# Can't Get Any Video/Pictures From New WebCam?



## BuLLeT762DAVE (Sep 1, 2008)

Hi. I purchased a cheap web cam. I cannot get it to give me a preview, or any pictures what so ever. I have installed the driver(s) correctly, and plugged it in (USB), and ran the Wizard correctly, and set it up perfectly. When I go to use Amcap, all I get is "Error during capture - error code=00000000". 

I have tested the WebCam and drivers on 2 other PC's, set it up correctly, and it works perfectly. It gives you the preview, and gives a nice picture. 

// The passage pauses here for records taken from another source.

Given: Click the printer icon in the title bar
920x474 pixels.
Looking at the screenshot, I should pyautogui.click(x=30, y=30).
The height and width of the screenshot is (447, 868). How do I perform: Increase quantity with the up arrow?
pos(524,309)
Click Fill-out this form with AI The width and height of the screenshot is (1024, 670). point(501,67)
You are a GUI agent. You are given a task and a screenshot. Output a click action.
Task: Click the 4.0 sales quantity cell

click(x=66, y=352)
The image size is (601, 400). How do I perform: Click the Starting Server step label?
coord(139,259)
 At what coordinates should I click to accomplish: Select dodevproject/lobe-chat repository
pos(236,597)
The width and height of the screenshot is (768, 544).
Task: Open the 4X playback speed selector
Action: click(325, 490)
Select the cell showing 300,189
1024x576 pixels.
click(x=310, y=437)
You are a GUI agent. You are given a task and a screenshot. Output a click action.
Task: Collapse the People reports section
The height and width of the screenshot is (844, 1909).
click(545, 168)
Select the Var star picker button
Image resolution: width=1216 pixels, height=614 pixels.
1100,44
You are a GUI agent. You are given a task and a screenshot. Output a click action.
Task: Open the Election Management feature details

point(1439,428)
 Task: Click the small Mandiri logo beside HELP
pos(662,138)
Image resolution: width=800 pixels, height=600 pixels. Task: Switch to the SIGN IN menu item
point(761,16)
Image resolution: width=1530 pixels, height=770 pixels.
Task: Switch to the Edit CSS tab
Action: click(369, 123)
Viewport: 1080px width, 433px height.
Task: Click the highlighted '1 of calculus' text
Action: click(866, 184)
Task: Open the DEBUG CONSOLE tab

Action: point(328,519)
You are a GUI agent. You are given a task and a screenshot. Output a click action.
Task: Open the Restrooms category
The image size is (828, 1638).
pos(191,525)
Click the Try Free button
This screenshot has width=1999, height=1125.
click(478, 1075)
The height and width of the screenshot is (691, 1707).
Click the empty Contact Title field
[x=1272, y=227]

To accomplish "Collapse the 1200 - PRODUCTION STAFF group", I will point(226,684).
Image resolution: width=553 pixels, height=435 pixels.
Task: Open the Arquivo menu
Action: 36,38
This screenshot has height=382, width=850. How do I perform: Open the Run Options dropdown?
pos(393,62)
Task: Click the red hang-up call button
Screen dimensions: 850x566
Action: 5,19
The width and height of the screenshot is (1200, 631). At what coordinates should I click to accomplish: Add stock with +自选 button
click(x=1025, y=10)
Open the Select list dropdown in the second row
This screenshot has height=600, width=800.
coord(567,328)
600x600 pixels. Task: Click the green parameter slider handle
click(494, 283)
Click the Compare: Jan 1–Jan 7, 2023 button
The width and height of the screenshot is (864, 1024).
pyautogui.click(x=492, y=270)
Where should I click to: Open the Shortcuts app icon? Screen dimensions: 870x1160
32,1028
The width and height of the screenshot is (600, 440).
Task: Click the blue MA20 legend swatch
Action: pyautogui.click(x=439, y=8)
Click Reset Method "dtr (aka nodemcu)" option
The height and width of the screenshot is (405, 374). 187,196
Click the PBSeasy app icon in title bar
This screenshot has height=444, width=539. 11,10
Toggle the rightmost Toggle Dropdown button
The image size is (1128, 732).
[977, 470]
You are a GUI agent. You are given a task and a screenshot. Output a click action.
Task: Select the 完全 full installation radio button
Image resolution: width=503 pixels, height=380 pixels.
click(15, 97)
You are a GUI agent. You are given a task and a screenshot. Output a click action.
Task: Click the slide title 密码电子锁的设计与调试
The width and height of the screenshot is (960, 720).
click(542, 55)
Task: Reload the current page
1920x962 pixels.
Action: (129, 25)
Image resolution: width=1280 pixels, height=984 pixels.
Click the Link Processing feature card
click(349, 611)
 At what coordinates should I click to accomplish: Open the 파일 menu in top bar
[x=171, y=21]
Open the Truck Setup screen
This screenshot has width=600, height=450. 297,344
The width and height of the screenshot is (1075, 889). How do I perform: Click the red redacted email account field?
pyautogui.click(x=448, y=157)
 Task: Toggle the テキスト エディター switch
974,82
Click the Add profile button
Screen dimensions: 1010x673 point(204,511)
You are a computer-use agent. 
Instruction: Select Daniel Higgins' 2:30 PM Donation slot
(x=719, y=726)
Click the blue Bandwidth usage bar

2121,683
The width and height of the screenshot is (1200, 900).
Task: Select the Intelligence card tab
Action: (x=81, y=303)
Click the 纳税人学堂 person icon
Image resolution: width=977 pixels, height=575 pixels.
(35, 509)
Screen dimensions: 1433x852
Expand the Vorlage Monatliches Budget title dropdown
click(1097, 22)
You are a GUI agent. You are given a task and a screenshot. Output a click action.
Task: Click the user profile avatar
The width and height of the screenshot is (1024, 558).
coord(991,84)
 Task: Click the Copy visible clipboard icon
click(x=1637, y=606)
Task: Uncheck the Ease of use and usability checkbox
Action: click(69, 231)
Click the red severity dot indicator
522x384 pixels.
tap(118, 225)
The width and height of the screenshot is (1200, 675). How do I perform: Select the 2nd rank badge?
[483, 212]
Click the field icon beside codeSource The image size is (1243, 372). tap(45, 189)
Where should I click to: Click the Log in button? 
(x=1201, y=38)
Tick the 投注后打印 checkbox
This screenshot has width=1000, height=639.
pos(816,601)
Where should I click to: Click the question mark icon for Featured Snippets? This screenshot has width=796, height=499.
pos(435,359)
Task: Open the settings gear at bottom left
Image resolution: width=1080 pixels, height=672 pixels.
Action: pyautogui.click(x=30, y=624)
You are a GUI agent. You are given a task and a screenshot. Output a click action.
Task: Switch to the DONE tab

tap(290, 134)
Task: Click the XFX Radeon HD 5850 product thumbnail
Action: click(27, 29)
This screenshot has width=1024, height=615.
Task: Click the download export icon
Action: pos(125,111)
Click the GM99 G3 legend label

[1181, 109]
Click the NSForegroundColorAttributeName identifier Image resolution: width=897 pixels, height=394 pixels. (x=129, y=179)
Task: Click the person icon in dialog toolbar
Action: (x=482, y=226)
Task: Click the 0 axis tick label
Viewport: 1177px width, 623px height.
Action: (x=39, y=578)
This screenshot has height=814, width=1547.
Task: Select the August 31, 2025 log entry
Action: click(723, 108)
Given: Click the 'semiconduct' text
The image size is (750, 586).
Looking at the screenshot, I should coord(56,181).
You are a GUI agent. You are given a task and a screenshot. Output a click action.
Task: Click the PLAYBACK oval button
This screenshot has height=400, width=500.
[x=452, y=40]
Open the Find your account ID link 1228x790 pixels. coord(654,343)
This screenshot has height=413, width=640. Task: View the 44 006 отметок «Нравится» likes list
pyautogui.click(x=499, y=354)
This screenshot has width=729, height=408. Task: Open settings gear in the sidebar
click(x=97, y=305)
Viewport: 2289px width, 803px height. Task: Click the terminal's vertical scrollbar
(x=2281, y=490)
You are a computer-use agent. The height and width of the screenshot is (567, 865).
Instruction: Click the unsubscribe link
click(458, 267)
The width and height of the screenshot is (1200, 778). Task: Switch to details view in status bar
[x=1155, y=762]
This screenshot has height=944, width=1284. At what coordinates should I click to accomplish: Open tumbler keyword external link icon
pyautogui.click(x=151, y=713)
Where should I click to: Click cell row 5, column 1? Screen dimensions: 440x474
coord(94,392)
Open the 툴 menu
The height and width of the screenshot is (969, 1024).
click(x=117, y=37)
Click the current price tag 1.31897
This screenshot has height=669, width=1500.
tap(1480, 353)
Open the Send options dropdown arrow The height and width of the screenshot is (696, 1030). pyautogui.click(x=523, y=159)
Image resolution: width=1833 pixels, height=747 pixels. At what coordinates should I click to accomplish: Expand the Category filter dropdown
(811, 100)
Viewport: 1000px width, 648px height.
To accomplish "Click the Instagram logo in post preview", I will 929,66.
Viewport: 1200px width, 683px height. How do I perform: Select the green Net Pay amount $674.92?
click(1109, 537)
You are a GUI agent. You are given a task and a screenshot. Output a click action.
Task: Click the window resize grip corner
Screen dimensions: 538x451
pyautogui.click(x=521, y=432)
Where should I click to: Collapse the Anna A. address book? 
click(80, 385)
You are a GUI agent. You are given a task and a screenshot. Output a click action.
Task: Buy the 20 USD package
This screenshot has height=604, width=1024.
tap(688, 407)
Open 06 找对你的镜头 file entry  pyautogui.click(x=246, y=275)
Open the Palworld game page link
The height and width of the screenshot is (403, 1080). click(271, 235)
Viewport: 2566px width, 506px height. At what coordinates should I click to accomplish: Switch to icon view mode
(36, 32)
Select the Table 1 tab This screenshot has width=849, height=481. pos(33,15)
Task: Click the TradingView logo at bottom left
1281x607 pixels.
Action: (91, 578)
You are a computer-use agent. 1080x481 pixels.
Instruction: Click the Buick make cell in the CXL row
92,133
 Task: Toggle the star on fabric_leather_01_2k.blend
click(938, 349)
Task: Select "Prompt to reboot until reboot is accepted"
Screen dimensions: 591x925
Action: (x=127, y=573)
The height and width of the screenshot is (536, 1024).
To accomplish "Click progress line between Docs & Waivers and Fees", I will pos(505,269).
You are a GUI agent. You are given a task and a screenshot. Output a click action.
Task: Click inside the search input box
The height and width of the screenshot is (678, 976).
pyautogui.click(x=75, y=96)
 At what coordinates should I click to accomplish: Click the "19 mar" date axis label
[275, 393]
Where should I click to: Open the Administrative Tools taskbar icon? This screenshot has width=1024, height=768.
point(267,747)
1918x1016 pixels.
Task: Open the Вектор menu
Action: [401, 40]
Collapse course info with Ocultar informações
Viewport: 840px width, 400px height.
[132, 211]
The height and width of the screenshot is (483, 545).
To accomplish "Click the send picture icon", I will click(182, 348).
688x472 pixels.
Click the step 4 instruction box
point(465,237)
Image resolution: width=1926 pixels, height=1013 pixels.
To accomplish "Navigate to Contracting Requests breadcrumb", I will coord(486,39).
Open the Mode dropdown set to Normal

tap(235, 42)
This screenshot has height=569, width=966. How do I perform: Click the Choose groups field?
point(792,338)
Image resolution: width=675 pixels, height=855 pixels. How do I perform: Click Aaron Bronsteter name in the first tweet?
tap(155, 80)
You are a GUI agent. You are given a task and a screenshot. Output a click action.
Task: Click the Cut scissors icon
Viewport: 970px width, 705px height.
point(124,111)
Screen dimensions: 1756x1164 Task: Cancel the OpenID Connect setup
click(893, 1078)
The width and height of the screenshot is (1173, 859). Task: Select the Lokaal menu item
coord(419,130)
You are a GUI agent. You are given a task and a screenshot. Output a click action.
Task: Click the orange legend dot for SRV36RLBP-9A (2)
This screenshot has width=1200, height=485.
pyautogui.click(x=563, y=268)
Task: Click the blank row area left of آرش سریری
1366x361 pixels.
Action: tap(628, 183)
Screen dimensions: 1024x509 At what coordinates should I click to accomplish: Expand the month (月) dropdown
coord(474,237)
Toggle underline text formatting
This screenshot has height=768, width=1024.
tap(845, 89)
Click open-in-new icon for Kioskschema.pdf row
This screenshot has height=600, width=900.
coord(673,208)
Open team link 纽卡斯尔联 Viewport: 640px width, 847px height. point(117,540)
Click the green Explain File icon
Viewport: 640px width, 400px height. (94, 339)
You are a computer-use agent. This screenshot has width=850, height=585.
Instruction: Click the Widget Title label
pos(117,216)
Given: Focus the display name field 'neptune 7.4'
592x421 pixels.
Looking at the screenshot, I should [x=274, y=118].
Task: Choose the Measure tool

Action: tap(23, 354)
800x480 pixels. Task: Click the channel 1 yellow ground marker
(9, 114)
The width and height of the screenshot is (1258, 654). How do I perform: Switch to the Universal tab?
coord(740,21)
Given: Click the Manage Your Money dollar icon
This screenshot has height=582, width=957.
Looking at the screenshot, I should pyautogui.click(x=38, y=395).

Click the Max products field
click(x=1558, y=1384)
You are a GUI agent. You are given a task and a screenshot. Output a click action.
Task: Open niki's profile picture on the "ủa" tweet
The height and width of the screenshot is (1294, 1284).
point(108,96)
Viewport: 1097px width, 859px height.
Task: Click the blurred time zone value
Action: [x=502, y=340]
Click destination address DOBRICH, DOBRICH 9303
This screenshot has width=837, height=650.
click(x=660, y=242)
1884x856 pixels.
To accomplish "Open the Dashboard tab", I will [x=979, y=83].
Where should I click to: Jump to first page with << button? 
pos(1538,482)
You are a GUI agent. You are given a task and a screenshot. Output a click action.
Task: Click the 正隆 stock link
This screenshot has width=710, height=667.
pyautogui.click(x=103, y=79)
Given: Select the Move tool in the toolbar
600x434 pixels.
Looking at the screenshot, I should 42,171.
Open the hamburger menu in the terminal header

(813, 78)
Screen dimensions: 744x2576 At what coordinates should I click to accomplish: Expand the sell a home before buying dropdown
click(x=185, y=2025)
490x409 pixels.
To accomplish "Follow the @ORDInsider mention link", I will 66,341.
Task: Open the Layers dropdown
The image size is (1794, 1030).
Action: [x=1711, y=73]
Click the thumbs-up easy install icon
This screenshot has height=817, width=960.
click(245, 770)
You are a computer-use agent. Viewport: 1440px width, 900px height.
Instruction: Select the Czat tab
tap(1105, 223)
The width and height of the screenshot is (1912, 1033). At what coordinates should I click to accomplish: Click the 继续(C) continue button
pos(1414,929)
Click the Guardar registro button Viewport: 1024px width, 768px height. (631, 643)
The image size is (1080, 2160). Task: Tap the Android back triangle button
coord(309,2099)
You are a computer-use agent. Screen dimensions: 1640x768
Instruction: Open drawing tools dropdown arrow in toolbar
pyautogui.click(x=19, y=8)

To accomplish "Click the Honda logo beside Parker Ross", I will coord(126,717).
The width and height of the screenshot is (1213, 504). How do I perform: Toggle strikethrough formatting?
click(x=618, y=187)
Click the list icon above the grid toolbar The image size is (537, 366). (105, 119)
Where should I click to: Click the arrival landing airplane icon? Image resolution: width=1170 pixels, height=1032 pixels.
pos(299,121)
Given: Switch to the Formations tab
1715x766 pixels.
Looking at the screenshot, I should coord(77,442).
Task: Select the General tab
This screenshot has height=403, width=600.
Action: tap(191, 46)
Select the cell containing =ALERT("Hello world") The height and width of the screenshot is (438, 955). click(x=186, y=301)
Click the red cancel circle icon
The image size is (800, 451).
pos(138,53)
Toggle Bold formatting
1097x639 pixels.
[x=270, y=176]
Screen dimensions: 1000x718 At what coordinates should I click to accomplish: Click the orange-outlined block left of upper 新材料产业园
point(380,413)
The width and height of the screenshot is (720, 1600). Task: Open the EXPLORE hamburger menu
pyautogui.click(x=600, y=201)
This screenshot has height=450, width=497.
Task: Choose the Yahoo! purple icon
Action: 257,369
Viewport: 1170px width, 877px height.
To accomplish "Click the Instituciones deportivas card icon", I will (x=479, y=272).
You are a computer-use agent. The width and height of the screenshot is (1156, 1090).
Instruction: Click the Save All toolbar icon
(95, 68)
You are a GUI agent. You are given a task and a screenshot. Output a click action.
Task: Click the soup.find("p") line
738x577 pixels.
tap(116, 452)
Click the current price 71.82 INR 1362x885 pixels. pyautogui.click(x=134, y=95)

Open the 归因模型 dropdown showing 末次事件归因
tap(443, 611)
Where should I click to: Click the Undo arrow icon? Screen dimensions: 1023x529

I have spent 8-10 hours loading, re-loading drivers, trying new ones, searching the web for answers, to no luck in getting this to work on my PC. 

Here is a bunch of Information on the WebCam and the drivers:
- It is a PNP USB Cam
- High res. COMS coloursensors
- Video mode:24 bit true colour
-Transmittion Rate: 320x240 30F/s, 640x480 15F/s
- From Hardware/Drivers: USB\VID_0C45&PID_6128\5&862F347&0&2
- USB PC Camera Plus 4/26/2007 0.0.3.2
- Drivers from "Sonix"

To better help analyse the problem, I have copied the driver disk files. I will put it in WinRAR Self Extracting File.

You can download it here:

http://www.filefactory.com/file/eaaa3a/n/Origional_USB_Web_Cam_Setup_Disk_Files_exe

On the 2 PC's it worked on were both Dual Core CPU's. Mine is a Quad Core, which it dosen't work on. I don't know if this helps, but you never know. 

My PC Spec's: Win XP Professional SP3, AMD 9850 Quad, HIS 3870X2, DFI Lanparty Dk 790FX-M2RS, 850W Silverstone, 4G Corsair, 2 x 500G Seagates

*Thanks: BuLLeT762DAVE*


----------



## PopPicker (Sep 21, 2004)

10 hours !

I'd be taking it back and getting another brand.


----------



## BuLLeT762DAVE (Sep 1, 2008)

Not very helpful info, especially comming from a senior member


----------



## SUEOHIO (Jan 30, 2007)

well im sorry that u didnt like his answer but maybe this cam simply will not work with this computer no matter what u do.and your first sentence says it all. u said u bought a cheap cam. if its cheap what do u really expect it to do? and having that kind of attitude is not going to get u much help. we are only trying to help u.


----------



## SUEOHIO (Jan 30, 2007)

by the way if u read what u wrote u have answered your own question. u said on the 2 that it worked on they were dual core. the one its not working on is a quad core. there lies the problem. it apparently wont work with a quad core no matter what u try to do.so there u are.


----------



## BuLLeT762DAVE (Sep 1, 2008)

With that said; I have continued to do more research into this problem, thus, making it easier to try to a solution to this problem.Hear, lies the problem:
- In AMcap Direct Show Video Capture Sample Version 8.12 is what was given in the Installation, and is what I am trying to use.
- ERROR MESSAGE - Unable to render the video preview stream. The parameter is incorrect [0x80070057/11878]
- 80040227 Cannot set framerate for preview
- Filter cannot report capture information

So, in order to fix the problem, it is quite obvious, that the proper Filter Parameters need to be set up in order to get the video stream showing, and thus capture, and pictures!!!!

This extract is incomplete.